=== Source information ===

┄┄┄┄┄┄┄┄┄┄┄┄┄┄┄┄┄┄┄┄

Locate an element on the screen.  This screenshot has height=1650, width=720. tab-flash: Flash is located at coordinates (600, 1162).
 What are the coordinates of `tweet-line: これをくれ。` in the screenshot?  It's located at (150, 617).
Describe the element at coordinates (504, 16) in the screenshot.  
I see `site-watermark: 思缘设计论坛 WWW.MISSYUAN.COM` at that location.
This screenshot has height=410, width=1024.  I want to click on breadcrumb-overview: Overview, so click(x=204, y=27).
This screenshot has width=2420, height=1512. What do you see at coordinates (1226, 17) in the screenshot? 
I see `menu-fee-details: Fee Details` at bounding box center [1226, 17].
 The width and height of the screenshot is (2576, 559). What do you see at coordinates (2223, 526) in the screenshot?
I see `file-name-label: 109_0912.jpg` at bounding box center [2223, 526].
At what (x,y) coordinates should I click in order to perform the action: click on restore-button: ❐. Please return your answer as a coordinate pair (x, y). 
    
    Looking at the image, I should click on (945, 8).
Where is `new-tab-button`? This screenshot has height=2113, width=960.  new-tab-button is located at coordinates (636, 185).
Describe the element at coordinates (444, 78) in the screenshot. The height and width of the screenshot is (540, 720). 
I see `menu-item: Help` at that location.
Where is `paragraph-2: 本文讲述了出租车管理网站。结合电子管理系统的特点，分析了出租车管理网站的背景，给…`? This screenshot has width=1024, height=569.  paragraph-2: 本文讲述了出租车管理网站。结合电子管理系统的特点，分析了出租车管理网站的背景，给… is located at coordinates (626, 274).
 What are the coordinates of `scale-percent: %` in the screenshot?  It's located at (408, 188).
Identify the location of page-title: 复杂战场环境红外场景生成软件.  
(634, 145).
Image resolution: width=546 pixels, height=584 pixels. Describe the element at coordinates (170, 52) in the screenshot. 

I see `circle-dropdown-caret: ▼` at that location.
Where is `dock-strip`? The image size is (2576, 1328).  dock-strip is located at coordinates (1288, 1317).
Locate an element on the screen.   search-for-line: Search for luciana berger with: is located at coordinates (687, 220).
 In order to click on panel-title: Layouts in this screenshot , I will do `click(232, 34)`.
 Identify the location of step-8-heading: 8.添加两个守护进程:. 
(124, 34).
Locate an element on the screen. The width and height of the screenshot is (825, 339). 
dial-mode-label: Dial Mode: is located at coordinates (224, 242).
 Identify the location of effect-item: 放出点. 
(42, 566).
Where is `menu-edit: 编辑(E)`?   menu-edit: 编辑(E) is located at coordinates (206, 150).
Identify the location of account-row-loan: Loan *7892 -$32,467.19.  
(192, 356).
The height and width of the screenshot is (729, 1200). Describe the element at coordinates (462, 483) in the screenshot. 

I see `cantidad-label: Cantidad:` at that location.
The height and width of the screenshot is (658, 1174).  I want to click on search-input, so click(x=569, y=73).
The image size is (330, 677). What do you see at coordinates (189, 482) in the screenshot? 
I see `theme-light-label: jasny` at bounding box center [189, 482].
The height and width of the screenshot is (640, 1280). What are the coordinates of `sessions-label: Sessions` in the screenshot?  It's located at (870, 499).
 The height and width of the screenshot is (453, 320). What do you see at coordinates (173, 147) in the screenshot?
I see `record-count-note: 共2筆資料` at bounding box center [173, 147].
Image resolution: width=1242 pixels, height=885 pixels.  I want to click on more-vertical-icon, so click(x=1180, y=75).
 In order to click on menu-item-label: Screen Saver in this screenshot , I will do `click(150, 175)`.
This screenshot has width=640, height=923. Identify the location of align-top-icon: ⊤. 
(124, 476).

┄┄┄┄┄┄┄┄┄┄┄┄┄┄┄┄┄┄┄┄

=== Brief ===
Reproduce all of the records above word for word.

=== Solved exercise ===
Locate an element on the screen.  This screenshot has height=1650, width=720. tab-flash: Flash is located at coordinates (600, 1162).
 What are the coordinates of `tweet-line: これをくれ。` in the screenshot?  It's located at (150, 617).
Describe the element at coordinates (504, 16) in the screenshot.  
I see `site-watermark: 思缘设计论坛 WWW.MISSYUAN.COM` at that location.
This screenshot has height=410, width=1024.  I want to click on breadcrumb-overview: Overview, so click(x=204, y=27).
This screenshot has width=2420, height=1512. What do you see at coordinates (1226, 17) in the screenshot? 
I see `menu-fee-details: Fee Details` at bounding box center [1226, 17].
 The width and height of the screenshot is (2576, 559). What do you see at coordinates (2223, 526) in the screenshot?
I see `file-name-label: 109_0912.jpg` at bounding box center [2223, 526].
At what (x,y) coordinates should I click in order to perform the action: click on restore-button: ❐. Please return your answer as a coordinate pair (x, y). 
    
    Looking at the image, I should click on (945, 8).
Where is `new-tab-button`? This screenshot has height=2113, width=960.  new-tab-button is located at coordinates (636, 185).
Describe the element at coordinates (444, 78) in the screenshot. The height and width of the screenshot is (540, 720). 
I see `menu-item: Help` at that location.
Where is `paragraph-2: 本文讲述了出租车管理网站。结合电子管理系统的特点，分析了出租车管理网站的背景，给…`? This screenshot has width=1024, height=569.  paragraph-2: 本文讲述了出租车管理网站。结合电子管理系统的特点，分析了出租车管理网站的背景，给… is located at coordinates (626, 274).
 What are the coordinates of `scale-percent: %` in the screenshot?  It's located at (408, 188).
Identify the location of page-title: 复杂战场环境红外场景生成软件.  
(634, 145).
Image resolution: width=546 pixels, height=584 pixels. Describe the element at coordinates (170, 52) in the screenshot. 

I see `circle-dropdown-caret: ▼` at that location.
Where is `dock-strip`? The image size is (2576, 1328).  dock-strip is located at coordinates (1288, 1317).
Locate an element on the screen.   search-for-line: Search for luciana berger with: is located at coordinates (687, 220).
 In order to click on panel-title: Layouts in this screenshot , I will do `click(232, 34)`.
 Identify the location of step-8-heading: 8.添加两个守护进程:. 
(124, 34).
Locate an element on the screen. The width and height of the screenshot is (825, 339). 
dial-mode-label: Dial Mode: is located at coordinates (224, 242).
 Identify the location of effect-item: 放出点. 
(42, 566).
Where is `menu-edit: 编辑(E)`?   menu-edit: 编辑(E) is located at coordinates (206, 150).
Identify the location of account-row-loan: Loan *7892 -$32,467.19.  
(192, 356).
The height and width of the screenshot is (729, 1200). Describe the element at coordinates (462, 483) in the screenshot. 

I see `cantidad-label: Cantidad:` at that location.
The height and width of the screenshot is (658, 1174).  I want to click on search-input, so click(x=569, y=73).
The image size is (330, 677). What do you see at coordinates (189, 482) in the screenshot? 
I see `theme-light-label: jasny` at bounding box center [189, 482].
The height and width of the screenshot is (640, 1280). What are the coordinates of `sessions-label: Sessions` in the screenshot?  It's located at (870, 499).
 The height and width of the screenshot is (453, 320). What do you see at coordinates (173, 147) in the screenshot?
I see `record-count-note: 共2筆資料` at bounding box center [173, 147].
Image resolution: width=1242 pixels, height=885 pixels.  I want to click on more-vertical-icon, so click(x=1180, y=75).
 In order to click on menu-item-label: Screen Saver in this screenshot , I will do `click(150, 175)`.
This screenshot has width=640, height=923. Identify the location of align-top-icon: ⊤. 
(124, 476).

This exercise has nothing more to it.